*** Records for the task Section Begins ***

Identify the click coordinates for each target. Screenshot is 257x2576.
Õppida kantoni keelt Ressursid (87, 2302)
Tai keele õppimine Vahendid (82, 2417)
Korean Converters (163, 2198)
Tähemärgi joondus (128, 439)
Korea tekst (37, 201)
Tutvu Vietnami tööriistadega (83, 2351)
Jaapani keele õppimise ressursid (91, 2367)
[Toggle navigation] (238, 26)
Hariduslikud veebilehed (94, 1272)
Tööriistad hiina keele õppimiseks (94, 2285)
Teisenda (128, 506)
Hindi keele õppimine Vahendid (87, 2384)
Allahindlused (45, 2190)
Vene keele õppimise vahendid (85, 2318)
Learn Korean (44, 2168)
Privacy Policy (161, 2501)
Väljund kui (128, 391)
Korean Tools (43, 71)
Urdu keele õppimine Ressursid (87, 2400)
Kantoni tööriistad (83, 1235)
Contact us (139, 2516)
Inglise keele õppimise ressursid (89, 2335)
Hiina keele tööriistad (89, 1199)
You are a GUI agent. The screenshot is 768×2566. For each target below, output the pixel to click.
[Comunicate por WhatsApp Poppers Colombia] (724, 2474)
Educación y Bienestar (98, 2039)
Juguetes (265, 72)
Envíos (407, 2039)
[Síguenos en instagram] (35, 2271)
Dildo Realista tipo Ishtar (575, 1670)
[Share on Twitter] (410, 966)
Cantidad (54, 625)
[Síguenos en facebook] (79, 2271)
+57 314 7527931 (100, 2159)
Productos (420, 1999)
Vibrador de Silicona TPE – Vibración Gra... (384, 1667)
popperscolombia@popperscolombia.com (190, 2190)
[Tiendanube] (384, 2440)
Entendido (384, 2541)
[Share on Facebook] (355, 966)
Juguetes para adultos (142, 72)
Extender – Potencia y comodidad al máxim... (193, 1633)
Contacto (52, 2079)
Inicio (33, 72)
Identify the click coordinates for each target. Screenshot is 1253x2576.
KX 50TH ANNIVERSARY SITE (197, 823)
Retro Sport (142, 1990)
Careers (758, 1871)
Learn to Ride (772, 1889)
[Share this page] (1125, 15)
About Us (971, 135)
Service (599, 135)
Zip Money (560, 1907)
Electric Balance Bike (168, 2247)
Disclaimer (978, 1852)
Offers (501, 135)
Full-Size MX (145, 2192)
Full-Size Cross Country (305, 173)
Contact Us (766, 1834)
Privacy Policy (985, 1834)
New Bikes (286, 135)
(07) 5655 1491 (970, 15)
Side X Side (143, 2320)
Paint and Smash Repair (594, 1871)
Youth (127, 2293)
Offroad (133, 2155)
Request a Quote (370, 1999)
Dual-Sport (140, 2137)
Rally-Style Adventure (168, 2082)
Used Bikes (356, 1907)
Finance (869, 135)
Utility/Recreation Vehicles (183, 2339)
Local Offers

*** Records for the task Section Ends ***

• _Problem details_:
Above are the records; set each one down word for word.

• _Task output_:
Identify the click coordinates for each target. Screenshot is 257x2576.
Õppida kantoni keelt Ressursid (87, 2302)
Tai keele õppimine Vahendid (82, 2417)
Korean Converters (163, 2198)
Tähemärgi joondus (128, 439)
Korea tekst (37, 201)
Tutvu Vietnami tööriistadega (83, 2351)
Jaapani keele õppimise ressursid (91, 2367)
[Toggle navigation] (238, 26)
Hariduslikud veebilehed (94, 1272)
Tööriistad hiina keele õppimiseks (94, 2285)
Teisenda (128, 506)
Hindi keele õppimine Vahendid (87, 2384)
Allahindlused (45, 2190)
Vene keele õppimise vahendid (85, 2318)
Learn Korean (44, 2168)
Privacy Policy (161, 2501)
Väljund kui (128, 391)
Korean Tools (43, 71)
Urdu keele õppimine Ressursid (87, 2400)
Kantoni tööriistad (83, 1235)
Contact us (139, 2516)
Inglise keele õppimise ressursid (89, 2335)
Hiina keele tööriistad (89, 1199)
You are a GUI agent. The screenshot is 768×2566. For each target below, output the pixel to click.
[Comunicate por WhatsApp Poppers Colombia] (724, 2474)
Educación y Bienestar (98, 2039)
Juguetes (265, 72)
Envíos (407, 2039)
[Síguenos en instagram] (35, 2271)
Dildo Realista tipo Ishtar (575, 1670)
[Share on Twitter] (410, 966)
Cantidad (54, 625)
[Síguenos en facebook] (79, 2271)
+57 314 7527931 (100, 2159)
Productos (420, 1999)
Vibrador de Silicona TPE – Vibración Gra... (384, 1667)
popperscolombia@popperscolombia.com (190, 2190)
[Tiendanube] (384, 2440)
Entendido (384, 2541)
[Share on Facebook] (355, 966)
Juguetes para adultos (142, 72)
Extender – Potencia y comodidad al máxim... (193, 1633)
Contacto (52, 2079)
Inicio (33, 72)
Identify the click coordinates for each target. Screenshot is 1253x2576.
KX 50TH ANNIVERSARY SITE (197, 823)
Retro Sport (142, 1990)
Careers (758, 1871)
Learn to Ride (772, 1889)
[Share this page] (1125, 15)
About Us (971, 135)
Service (599, 135)
Zip Money (560, 1907)
Electric Balance Bike (168, 2247)
Disclaimer (978, 1852)
Offers (501, 135)
Full-Size MX (145, 2192)
Full-Size Cross Country (305, 173)
Contact Us (766, 1834)
Privacy Policy (985, 1834)
New Bikes (286, 135)
(07) 5655 1491 (970, 15)
Side X Side (143, 2320)
Paint and Smash Repair (594, 1871)
Youth (127, 2293)
Offroad (133, 2155)
Request a Quote (370, 1999)
Dual-Sport (140, 2137)
Rally-Style Adventure (168, 2082)
Used Bikes (356, 1907)
Finance (869, 135)
Utility/Recreation Vehicles (183, 2339)
Local Offers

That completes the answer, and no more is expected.